FRAGMENTO PARA LEER:
—————

Este tiempo de Navidad, es la ocasión ideal para abrazar en la misericordia a esos hermanos que están solos, que no han encontrado un corazón abierto que les permita sentir el calor, la acogida sencilla, como la que los pastores le prodigaron a Jesús, María y José en la gruta de Belén.

Es tiempo que los cristianos nos ocupemos de lo que es importante. Si Dios mismo se ha hecho hombre, decidiendo caminar con nosotros y compartir en todo nuestra vida, menos en el pecado (Cfr. Hb 4,15), qué estamos esperando para escucharlo en aquellos que están alejados y que nos gritan con su presencia la necesidad que tienen de ser amados.

—————

FILAS PROPORCIONADAS:
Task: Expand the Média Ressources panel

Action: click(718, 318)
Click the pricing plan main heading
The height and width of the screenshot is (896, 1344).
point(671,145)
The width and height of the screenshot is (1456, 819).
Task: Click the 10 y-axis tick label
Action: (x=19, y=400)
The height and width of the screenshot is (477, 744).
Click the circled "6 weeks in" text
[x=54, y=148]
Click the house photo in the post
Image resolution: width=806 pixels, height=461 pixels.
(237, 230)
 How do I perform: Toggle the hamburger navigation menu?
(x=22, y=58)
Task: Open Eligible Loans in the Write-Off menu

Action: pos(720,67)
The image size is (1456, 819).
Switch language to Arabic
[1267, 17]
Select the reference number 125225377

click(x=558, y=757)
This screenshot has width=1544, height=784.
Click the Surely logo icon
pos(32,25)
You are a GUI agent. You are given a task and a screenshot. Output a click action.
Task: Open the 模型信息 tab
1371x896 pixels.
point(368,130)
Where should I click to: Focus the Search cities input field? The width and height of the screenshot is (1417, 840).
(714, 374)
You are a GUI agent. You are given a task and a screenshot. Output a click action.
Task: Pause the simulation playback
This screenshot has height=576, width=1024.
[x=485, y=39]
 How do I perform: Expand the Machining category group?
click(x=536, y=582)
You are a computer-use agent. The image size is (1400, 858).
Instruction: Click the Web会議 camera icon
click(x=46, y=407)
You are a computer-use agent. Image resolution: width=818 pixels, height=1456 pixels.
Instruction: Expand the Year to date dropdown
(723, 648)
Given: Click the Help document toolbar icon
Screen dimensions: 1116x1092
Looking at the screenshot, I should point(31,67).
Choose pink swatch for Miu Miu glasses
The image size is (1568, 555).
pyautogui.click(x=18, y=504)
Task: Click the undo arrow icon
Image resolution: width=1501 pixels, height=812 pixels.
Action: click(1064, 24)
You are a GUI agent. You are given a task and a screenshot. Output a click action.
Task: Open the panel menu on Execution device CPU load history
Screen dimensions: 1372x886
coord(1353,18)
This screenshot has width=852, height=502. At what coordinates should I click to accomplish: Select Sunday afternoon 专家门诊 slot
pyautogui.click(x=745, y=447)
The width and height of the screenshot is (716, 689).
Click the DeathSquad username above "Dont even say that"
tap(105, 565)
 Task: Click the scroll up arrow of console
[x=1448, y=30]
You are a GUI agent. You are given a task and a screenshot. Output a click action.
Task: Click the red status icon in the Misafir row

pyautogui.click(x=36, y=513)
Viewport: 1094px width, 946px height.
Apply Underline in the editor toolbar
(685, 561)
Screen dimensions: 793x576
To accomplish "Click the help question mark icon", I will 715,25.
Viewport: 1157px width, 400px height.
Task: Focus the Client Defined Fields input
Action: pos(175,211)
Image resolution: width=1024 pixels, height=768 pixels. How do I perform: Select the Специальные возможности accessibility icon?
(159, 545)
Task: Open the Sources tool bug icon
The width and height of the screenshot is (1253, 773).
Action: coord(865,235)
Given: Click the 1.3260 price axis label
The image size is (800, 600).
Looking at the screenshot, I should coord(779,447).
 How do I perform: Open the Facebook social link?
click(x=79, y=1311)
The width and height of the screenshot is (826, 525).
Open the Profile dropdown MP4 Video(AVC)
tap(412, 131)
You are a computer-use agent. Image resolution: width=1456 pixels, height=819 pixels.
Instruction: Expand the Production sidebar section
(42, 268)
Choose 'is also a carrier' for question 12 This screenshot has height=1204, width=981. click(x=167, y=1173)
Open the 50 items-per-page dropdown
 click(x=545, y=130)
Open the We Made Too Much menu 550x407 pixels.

—————

TAREAS DEL EJERCICIO:
- a) Según el fragmento sobre la Navidad, ¿quiénes brindaron una acogida sencilla a Jesús, María y José en la gruta de Belén?
- b) Prolonga el fragmento sobre la Navidad a partir de su última oración.

RESPUESTAS:
- a) Los pastores.

- b)
No dejemos que la celebración de la Navidad sea solo un momento de reunión festiva, hagamos de esta Navidad el momento en el que la donación de nuestro corazón se refleje en la vivencia de las obras de misericordia, las cuales serán el eslabón perfecto que nos harán unir nuestra fe en Cristo con la vivencia de su palabra.

Seamos misericordiosos, como nuestro Padre celestial es misericordioso (Lc 6,36) y que su gracia, amor y bendición descienda sobre todas las familias de nuestra Arquidiócesis, sobre las autoridades civiles y sobre todos los hombres y mujeres de buena voluntad.

Preparemos el corazón para la llegada de Nuestro Señor.